Chapter 5, Lesson B - Funds Flow Statement


Introduction of the Host
Mrs.Geetha Dasaraty is a commerce graduate with a Masters in Business Administration specialising in finance. Her stint with a Coimbatore based company and later with a consulting firm in Chennai has provided her with a decade of experience in project finance and appraisals, accounting and tax laws. She is a freelance writer and money matters are her forte. She is currently pursuing her final course in Company Secretaryship and is doing a course on Vaishnavism. She has a passion for literature and Carnatic music. She is also a violinist. About the Class
We bring you an online class titled 'Elementary Finance'. This will have 12 lessons - one a month. Each lesson is further subdivided into 4 chapters.
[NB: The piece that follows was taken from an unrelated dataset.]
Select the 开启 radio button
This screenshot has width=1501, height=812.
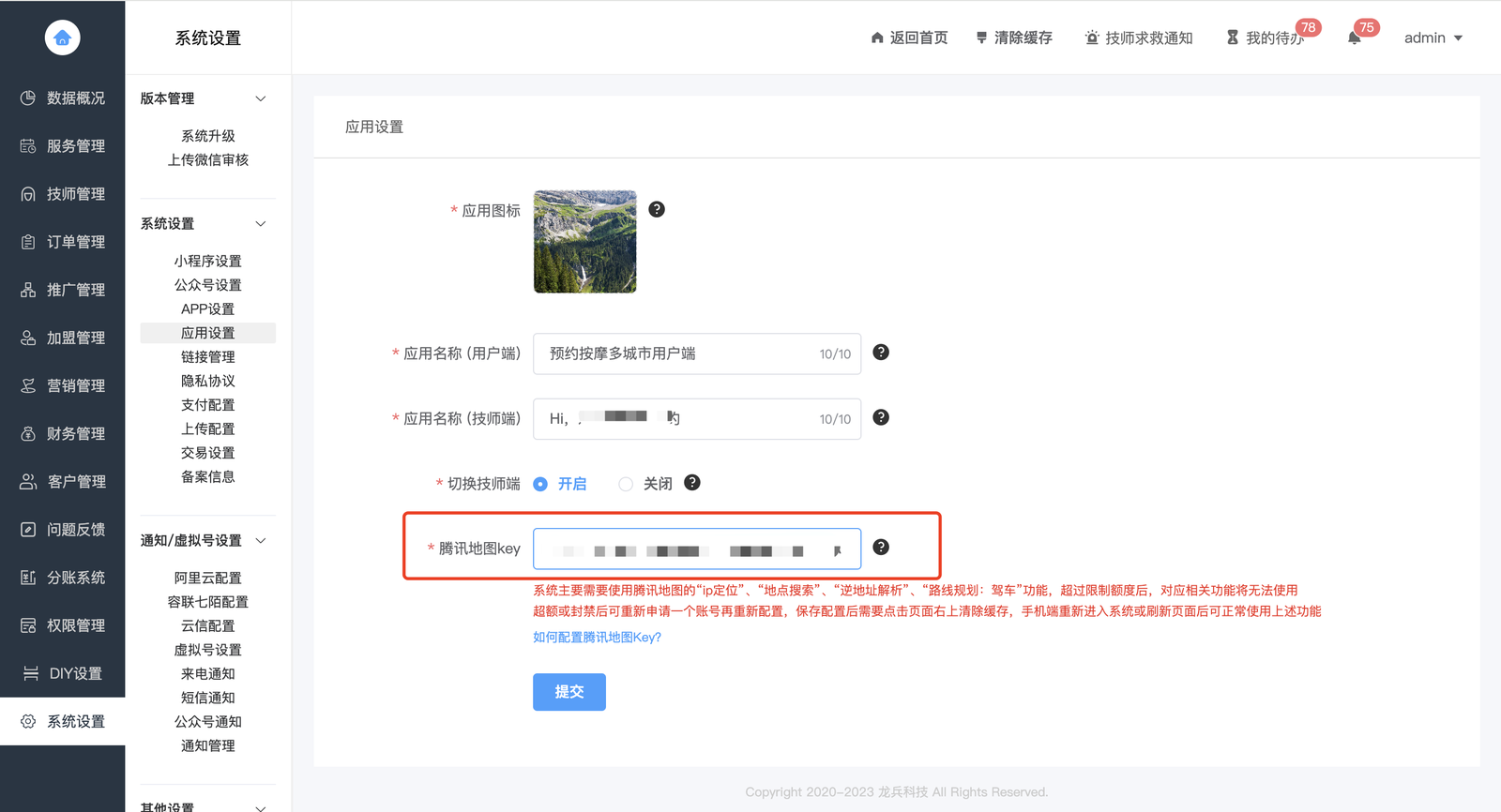pyautogui.click(x=540, y=484)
And we will give you one new chapter every week.

Chapter 5 Lesson B - Funds Flow Statement

In the previous lesson we dealt with cash flow statements. In this chapter we will get to know about Funds Flow Statements. A balance sheet depicts the financial position of a firm on a particular date. It does not however, show the changes in the balance sheets for two consecutive periods. This analysis is depicted in the Funds flow Statement .A Funds Flow Statement discloses the changes in financial data of balance sheets of two consecutive periods. It is also known as the Statement of Sources and Application of funds.

What is a Fund?

The term fund does not restrict itself to cash alone. It includes working capital as well. Working capital is the difference between current assets and current liabilities. It is a measure of liquidity. Funds flow implies the change in working capital. When a transaction increases the working capital, it is a source of funds and when the transaction reduces the working capital it is an application of funds.

Current Assets and Current Liabilities

Current assets are assets that are converted into cash in the ordinary course of business in the current accounting year. They are cash or near cash resources. Provisions for loss on current assets should be deducted from the asset for working capital purposes. Non -trade investments are current assets but trade investments are not Current Assets.

Non-Current Assets and Non-Current Liabilities
All assets other than current assets are non current assets and all liabilities other than current liabilities are non-current liabilities. Working capital will not be affected if only current assets or current liabilities are involved.

There will be a flow of funds where a transaction involves:
Current assets and non current liabilities
Current assets and non current assets
Current liabilities and non current assets
There will be no flow of funds where a transaction involves:
Non current assets and non current liabilities
Current assets and current liabilities

Objectives of Fund Flow
The main objective of Funds Flow Statement is to show where the funds came from and where they are used.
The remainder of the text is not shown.